Some of the victims were as young as five years old, a hospital official told NBC News.
One unidentified eyewitness told local ABC affiliate WFAA TV that the gunman was “walking down the sidewalk just ... shooting his gun outside,” and that “he was just shooting his gun everywhere for the most part.”
Blood could be seen on sidewalks outside the mall and white sheets covering what appeared to be bodies.
Texas Governor Greg Abbott called the mass shooting an “unspeakable tragedy.”
Authorities believed initially that a second shooter might be on
the loose. As police combed through stores in the mall, frantic shoppers and store employees rushed into parking lots.
Harvey later said police believe the unidentified shooter, who CNN said was wearing tactical gear, “acted alone.”
Janet St.

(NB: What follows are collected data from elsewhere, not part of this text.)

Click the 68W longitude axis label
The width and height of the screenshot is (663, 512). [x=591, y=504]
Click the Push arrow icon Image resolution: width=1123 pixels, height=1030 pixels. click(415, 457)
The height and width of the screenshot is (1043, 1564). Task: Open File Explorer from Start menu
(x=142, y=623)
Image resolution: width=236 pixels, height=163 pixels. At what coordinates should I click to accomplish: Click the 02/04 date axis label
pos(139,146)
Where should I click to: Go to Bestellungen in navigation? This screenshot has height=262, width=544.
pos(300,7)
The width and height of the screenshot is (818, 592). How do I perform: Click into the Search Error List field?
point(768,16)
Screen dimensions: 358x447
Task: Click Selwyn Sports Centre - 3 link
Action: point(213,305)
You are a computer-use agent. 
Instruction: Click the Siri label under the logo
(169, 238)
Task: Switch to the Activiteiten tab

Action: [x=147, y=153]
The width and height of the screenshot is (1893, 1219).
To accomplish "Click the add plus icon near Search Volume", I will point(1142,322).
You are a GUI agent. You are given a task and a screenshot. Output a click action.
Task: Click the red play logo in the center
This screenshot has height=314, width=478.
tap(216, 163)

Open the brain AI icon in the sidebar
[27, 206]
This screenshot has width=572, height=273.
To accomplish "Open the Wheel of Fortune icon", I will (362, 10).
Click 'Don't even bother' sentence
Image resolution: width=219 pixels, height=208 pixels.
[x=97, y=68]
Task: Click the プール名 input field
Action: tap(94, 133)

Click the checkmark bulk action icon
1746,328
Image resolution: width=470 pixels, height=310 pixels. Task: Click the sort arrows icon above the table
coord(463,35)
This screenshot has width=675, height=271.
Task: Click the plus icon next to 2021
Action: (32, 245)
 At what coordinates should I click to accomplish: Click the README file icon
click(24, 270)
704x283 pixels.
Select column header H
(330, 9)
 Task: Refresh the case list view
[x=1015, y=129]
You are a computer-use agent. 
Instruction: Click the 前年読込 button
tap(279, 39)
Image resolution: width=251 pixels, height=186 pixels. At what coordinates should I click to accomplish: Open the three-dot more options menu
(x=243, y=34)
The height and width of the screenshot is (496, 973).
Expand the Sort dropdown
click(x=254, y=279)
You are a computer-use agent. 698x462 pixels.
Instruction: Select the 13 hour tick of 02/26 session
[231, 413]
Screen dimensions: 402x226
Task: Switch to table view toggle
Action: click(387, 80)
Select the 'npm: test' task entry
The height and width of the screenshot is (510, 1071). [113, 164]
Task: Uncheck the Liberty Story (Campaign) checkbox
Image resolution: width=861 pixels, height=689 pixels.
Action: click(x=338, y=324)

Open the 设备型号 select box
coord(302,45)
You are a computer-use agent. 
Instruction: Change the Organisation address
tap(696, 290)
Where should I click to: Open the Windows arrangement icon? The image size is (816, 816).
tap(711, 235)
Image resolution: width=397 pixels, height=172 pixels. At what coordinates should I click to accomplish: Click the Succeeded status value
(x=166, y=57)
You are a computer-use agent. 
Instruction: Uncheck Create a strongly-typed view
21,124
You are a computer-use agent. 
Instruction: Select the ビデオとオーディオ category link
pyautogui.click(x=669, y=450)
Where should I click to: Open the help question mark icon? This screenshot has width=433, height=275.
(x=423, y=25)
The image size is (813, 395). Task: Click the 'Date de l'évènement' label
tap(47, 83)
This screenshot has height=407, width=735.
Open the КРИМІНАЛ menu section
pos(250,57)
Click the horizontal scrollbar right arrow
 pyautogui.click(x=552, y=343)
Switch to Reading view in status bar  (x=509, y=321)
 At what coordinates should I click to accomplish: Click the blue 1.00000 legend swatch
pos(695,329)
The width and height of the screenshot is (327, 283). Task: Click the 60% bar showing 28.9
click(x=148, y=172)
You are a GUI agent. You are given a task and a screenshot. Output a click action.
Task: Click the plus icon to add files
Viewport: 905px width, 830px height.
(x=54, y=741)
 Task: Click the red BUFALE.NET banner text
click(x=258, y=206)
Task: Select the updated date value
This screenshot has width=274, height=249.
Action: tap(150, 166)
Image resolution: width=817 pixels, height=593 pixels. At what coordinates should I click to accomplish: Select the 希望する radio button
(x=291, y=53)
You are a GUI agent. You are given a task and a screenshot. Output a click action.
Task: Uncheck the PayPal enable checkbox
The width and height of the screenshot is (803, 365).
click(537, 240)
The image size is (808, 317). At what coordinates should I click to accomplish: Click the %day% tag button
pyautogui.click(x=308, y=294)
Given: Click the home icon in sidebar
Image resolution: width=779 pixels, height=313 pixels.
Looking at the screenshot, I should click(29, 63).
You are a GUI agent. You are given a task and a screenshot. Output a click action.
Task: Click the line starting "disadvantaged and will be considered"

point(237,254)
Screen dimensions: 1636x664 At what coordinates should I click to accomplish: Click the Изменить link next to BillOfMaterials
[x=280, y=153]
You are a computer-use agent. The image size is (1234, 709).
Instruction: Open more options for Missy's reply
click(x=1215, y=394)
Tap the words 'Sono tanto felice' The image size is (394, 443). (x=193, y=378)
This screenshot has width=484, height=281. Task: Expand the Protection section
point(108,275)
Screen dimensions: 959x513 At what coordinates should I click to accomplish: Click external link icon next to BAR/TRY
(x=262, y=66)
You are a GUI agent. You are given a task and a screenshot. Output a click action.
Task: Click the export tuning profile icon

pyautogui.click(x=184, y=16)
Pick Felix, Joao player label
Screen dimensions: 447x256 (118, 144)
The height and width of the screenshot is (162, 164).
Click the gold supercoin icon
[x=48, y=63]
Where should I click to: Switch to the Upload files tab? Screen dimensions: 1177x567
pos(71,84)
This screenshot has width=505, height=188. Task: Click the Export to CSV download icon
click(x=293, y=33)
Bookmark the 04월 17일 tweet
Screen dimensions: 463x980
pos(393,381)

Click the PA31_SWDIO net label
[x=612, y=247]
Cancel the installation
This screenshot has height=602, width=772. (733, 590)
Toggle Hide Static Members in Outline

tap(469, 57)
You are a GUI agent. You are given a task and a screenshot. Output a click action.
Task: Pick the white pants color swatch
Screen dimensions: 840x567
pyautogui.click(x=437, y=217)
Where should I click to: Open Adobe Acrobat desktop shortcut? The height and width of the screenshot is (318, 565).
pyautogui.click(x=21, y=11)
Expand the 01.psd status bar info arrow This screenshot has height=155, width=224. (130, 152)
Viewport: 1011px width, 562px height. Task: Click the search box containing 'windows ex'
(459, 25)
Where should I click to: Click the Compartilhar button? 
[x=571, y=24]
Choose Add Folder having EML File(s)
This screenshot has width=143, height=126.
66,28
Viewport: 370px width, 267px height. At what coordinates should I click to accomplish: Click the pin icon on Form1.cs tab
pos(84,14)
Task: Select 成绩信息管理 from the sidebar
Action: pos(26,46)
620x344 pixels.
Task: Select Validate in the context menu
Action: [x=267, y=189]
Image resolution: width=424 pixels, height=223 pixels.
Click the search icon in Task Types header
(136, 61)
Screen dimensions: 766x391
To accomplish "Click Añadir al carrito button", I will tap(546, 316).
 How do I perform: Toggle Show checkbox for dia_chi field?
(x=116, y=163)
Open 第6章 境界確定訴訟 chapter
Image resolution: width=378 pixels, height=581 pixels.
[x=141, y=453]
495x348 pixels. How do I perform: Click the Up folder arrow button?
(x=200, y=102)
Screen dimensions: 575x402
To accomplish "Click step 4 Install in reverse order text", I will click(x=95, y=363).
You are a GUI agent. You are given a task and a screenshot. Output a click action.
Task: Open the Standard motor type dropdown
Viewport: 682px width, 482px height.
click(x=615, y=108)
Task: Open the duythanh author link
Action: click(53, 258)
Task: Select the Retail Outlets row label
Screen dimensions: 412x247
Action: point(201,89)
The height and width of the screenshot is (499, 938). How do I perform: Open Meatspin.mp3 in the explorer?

James, a spokesperson for Medical City Healthcare, which operates multiple trauma facilities in North Texas, said it received eight patients from the shooting, ranging in age from five to 61, NBC News reported.
Jaynal Pervez, who arrived at the mall while his daughter was inside, told CNN: “There’s no more safe places. I don’t know what to do.”
Pervez later told broadcaster CBS that the scenes in the mall parking lot had been chaotic. “I saw the shoes around there, people’s cell phones on the street,” he said.
Separately, police in the nearby city of Frisco, Texas, said they had evacuated the Stonebriar mall late Saturday after receiving reports of shots fired there. It was not yet clear if a shooting had actually taken place.
With more firearms than inhabitants, the United States has the highest rate of gun deaths of any developed country -- 49,000 in 2021, up from 45,000 the year before.
Mass shootings are happening with staggering frequency in the United States this year: an average of about one a week, according to a database maintained by The Associated Press and USA Today in partnership with Northeastern University.
At least 198 mass shootings have occurred so far in 2023, the most at this point in the year since at least 2016, according to the Gun Violence Archive. The nonprofit group defines a mass shooting as any in which four or more people are wounded or killed, not including the shooter.